Re: dismax parser, parens, what do they do exactly
Thanks Hoss, this is very helpful, okay, dismax is not intended to do anything with parens for semantics, they're just like any other char, handled by analyzers. I think you're right I cut and paste the wrong query before. Just for the record, on 1.4.1: qf=text pf= q=book (dog +(cat -frog)) str name=parsedquery +((DisjunctionMaxQuery((text:book)~0.01) DisjunctionMaxQuery((text:dog)~0.01) DisjunctionMaxQuery((text:cat)~0.01) -DisjunctionMaxQuery((text:frog)~0.01))~3) () /str str name=parsedquery_toString +(((text:book)~0.01 (text:dog)~0.01 (text:cat)~0.01 -(text:frog)~0.01)~3) () /str
Re: dismax parser, parens, what do they do exactly
: It looks like Dismax query parser can somehow handle parens, used for : applying, for instance, + or - to a group, distributing it. But I'm not : sure what effect they have on the overall query. parens are treated like any regular character -- they have no semantic meaning. what may be confusing you is what the *analyzer* you have configured for your query field then does with the paren.
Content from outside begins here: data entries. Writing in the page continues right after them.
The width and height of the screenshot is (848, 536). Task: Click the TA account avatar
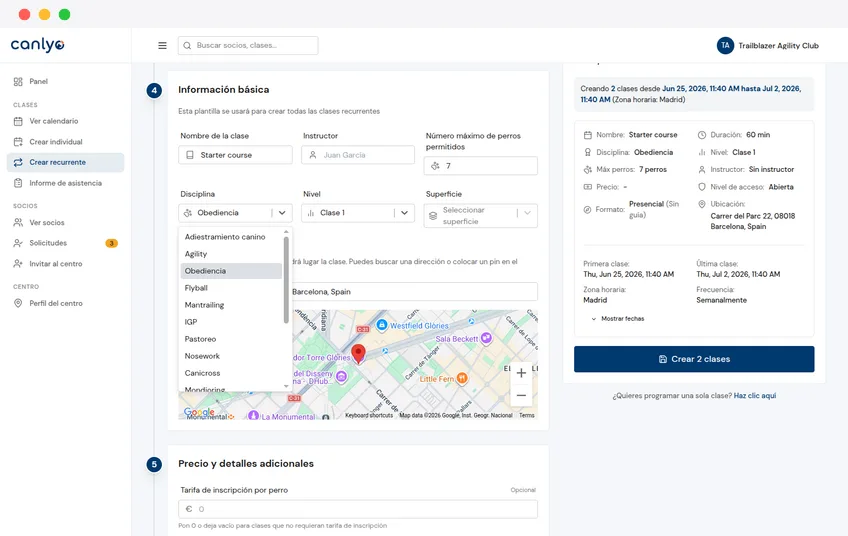[725, 45]
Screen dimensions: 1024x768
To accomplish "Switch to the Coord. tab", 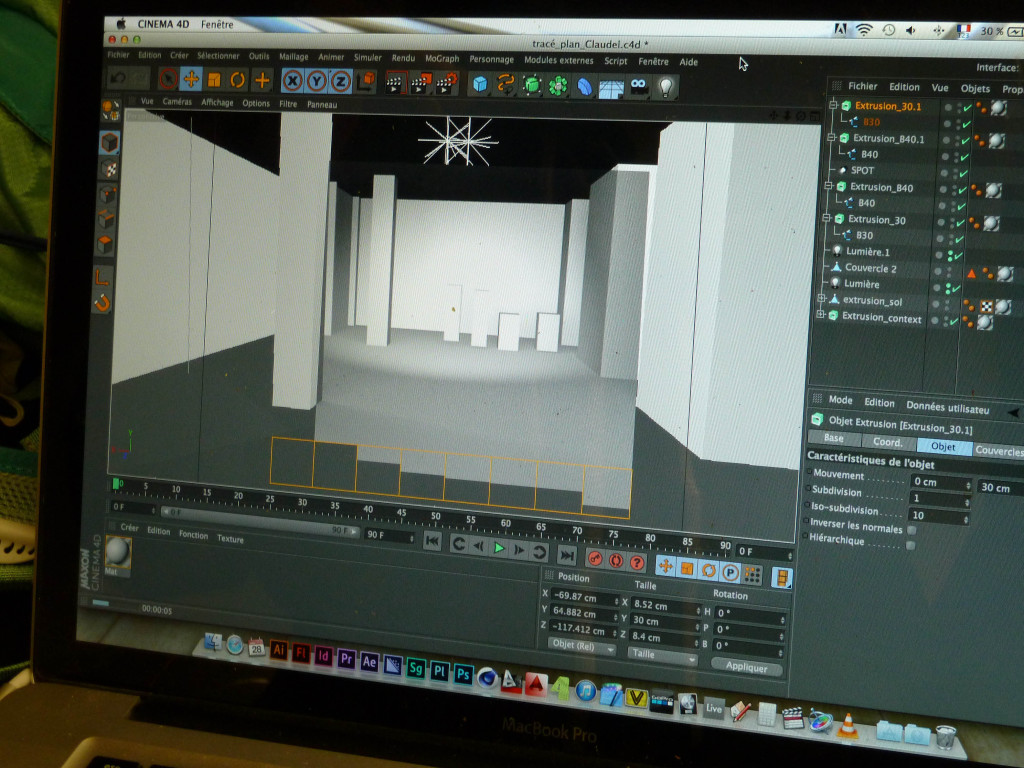I will click(x=888, y=442).
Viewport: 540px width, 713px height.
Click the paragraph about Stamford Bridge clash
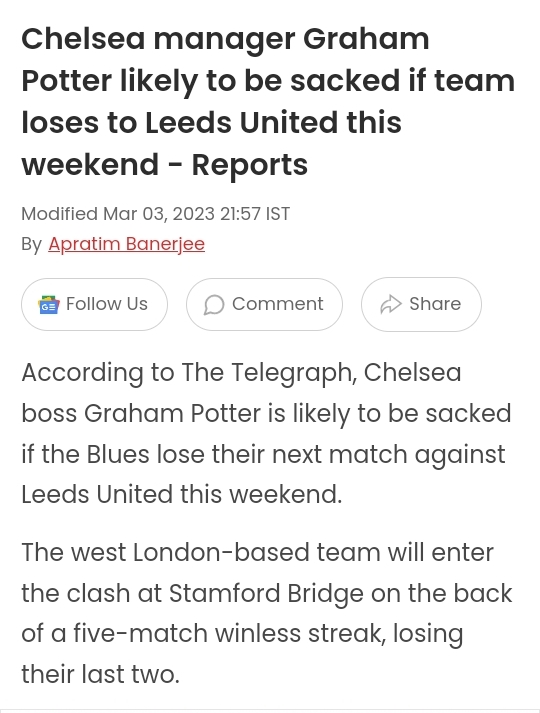pyautogui.click(x=267, y=613)
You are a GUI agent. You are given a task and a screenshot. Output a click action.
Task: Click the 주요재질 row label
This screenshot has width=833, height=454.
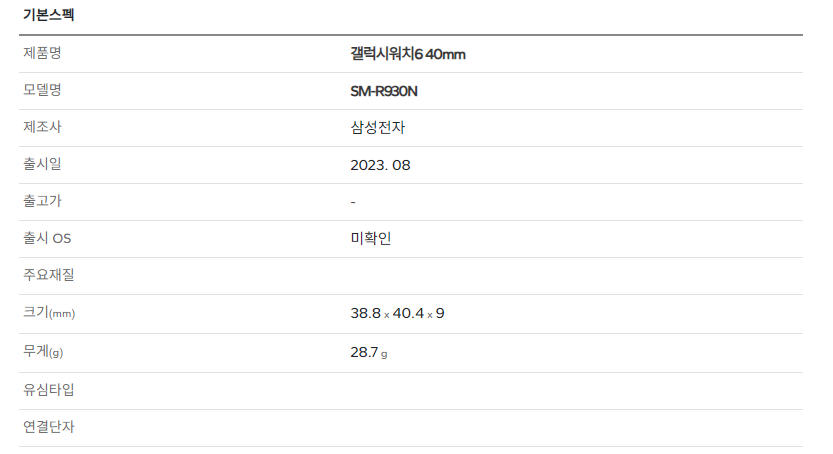[48, 275]
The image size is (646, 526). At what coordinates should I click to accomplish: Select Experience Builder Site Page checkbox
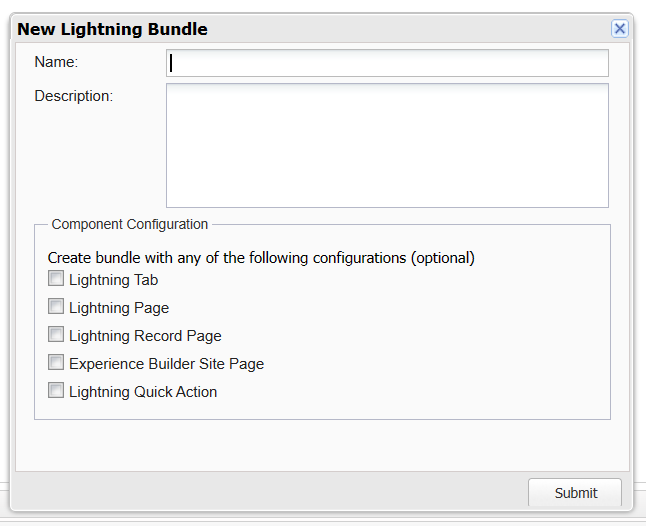tap(56, 363)
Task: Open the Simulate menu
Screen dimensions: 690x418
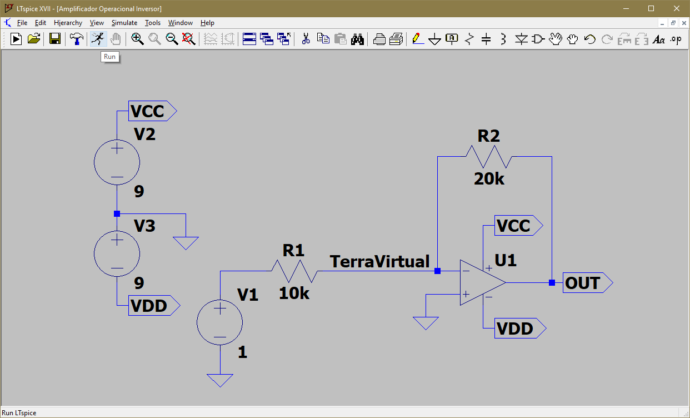Action: point(124,22)
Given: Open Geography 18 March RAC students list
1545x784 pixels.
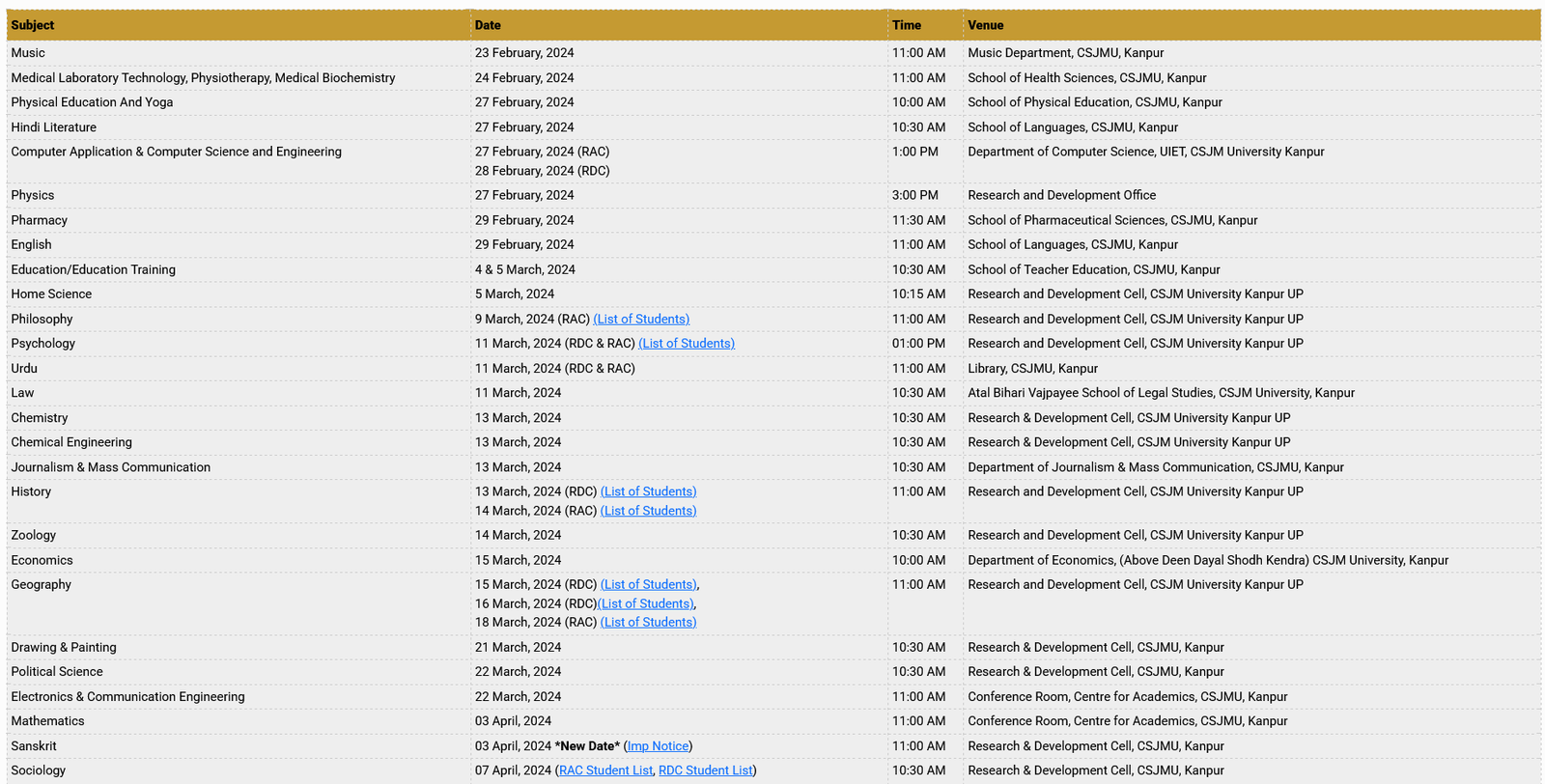Looking at the screenshot, I should click(648, 622).
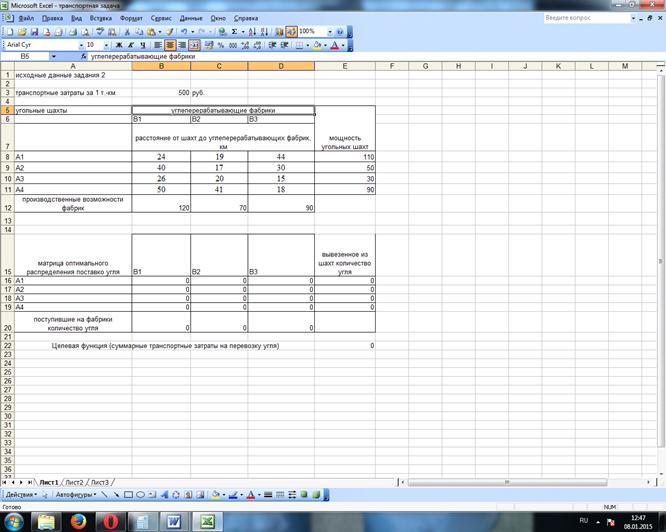Click the function fx icon in formula bar

coord(83,58)
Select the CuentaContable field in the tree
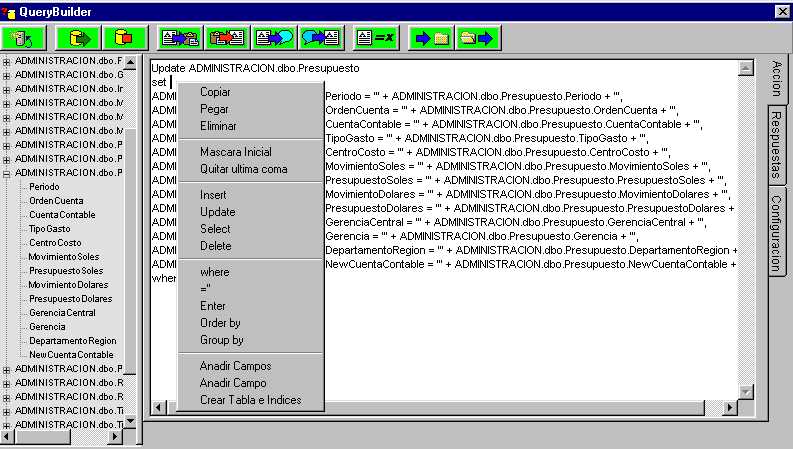Screen dimensions: 793x449 pos(62,214)
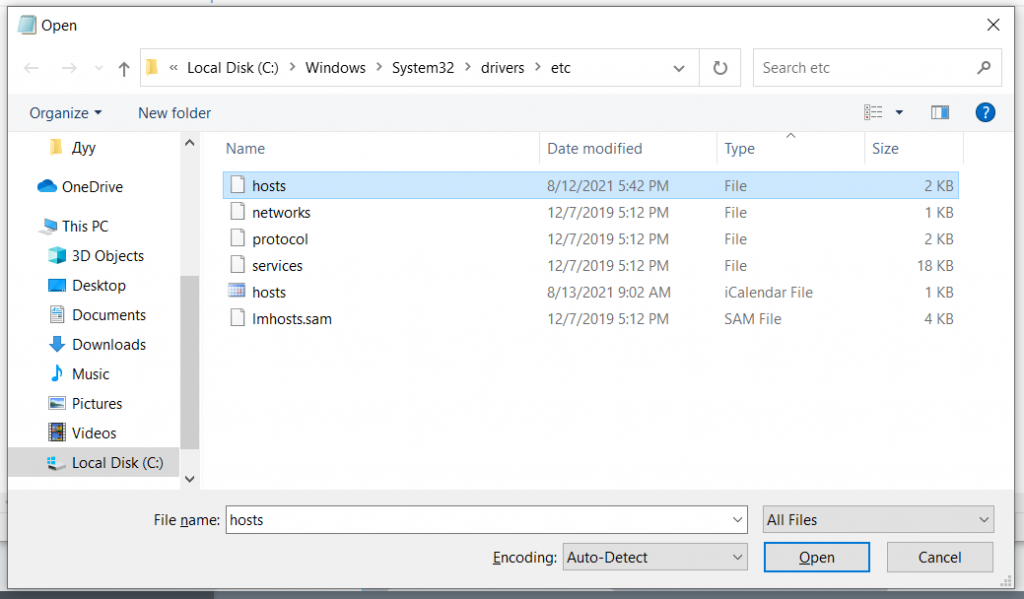The height and width of the screenshot is (599, 1024).
Task: Click New folder in the toolbar
Action: [x=174, y=113]
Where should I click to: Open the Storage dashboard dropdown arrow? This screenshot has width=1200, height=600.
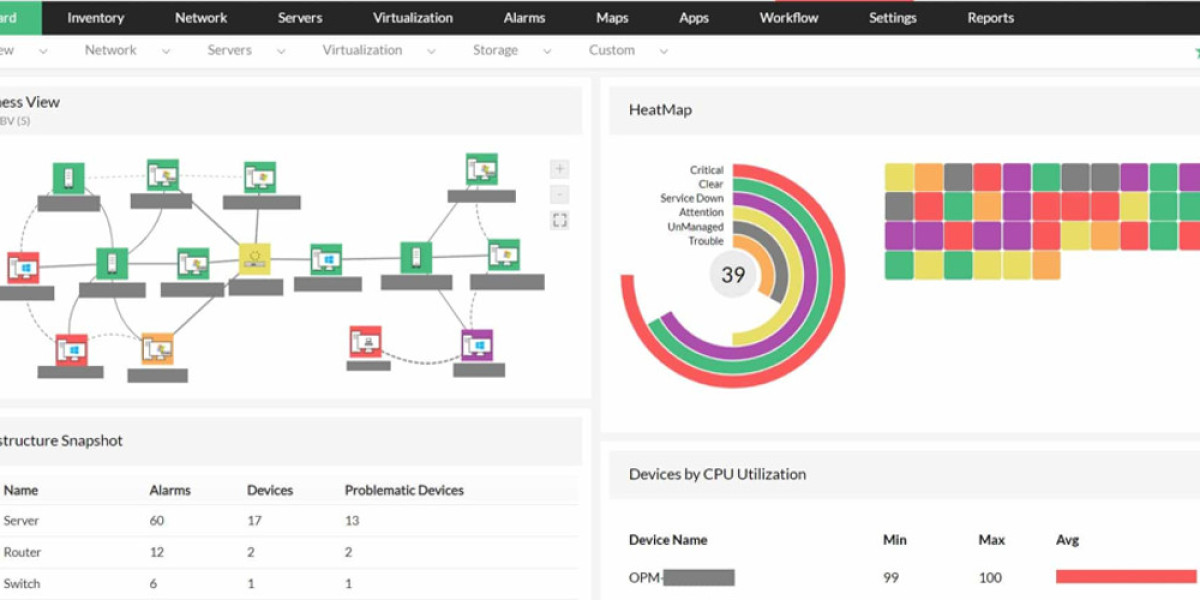point(547,51)
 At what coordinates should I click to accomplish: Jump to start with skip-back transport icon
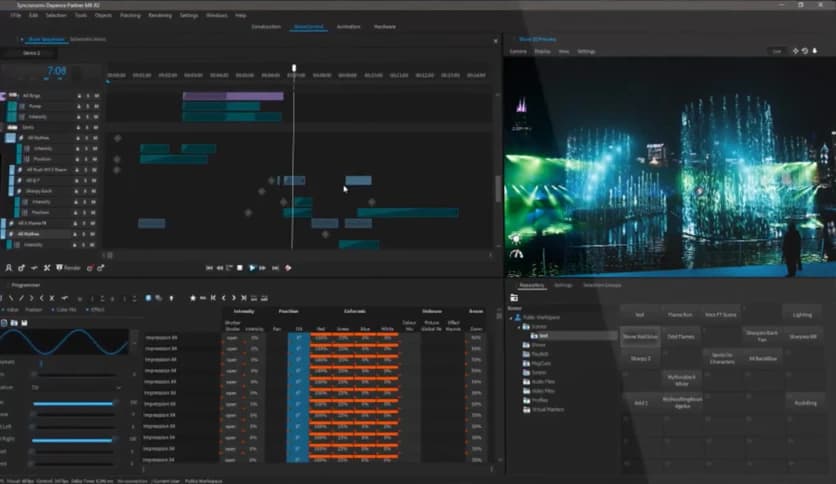(x=208, y=268)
For instance, using the example schema on trunk, try the same query... q = book (dog +(cat -frog)) ..but using a qf param containing a string field (no analysis) ... /select?defType=dismaxq=book+(dog+%2B(cat+-frog))tie=0.01qf=text_sdebugQuery=true It produces the following output (i've added some whitespace)... str name=parsedquery +( DisjunctionMaxQuery(( text_s:book)~0.01) DisjunctionMaxQuery(( text_s:(dog)~0.01) +DisjunctionMaxQuery(( text_s:(cat)~0.01) -DisjunctionMaxQuery(( text_s:frog)) )~0.01) ) () /str ...the parens from your query are being treated literally as characters in your terms. you just don't see them in the parsed query because it shows you what those terms look like after the anlsysis. Incidently... : debugQuery shows: : : +((DisjunctionMaxQuery((text:book)~0.01) : +DisjunctionMaxQuery((text:dog)~0.01) : DisjunctionMaxQuery((text:cat)~0.01) : -DisjunctionMaxQuery((text:frog)~0.01))~2) () ...double check that, it doesn't seem to match the query string you posted (it shows dog being mandatory. i'm guessing you cut/paste the wrong example) -Hoss
dismax parser, parens, what do they do exactly
It looks like Dismax query parser can somehow handle parens, used for applying, for instance, + or - to a group, distributing it. But I'm not sure what effect they have on the overall query. For instance, if I give dismax this: book (dog +( cat -frog)) debugQuery shows: +((DisjunctionMaxQuery((text:book)~0.01) +DisjunctionMaxQuery((text:dog)~0.01) DisjunctionMaxQuery((text:cat)~0.01) -DisjunctionMaxQuery((text:frog)~0.01))~2) () How will that be treated by mm? Let's say I have an mm of 50%. Does that apply to the top-level, like either book needs to match or +(dog +( cat -frog)) needs to match? And for +(dog +( cat -frog)) to match, do just 50% of that subquery need to match... or is mm ignored there? Or something else entirely? Can anyone clear this up? Continuing to try experimentally to clear it up... it _looks_ like the mm actually applies to each _individual_ low-level query. So even though the semantics of: book (dog +( cat -frog)) are respected, if mm is 50%, the nesting is irrelvant, exactly 50% of book, dog, +cat, and +-frog (distributing the operators through I guess?) are required. I think. I'm getting confused even talking about it.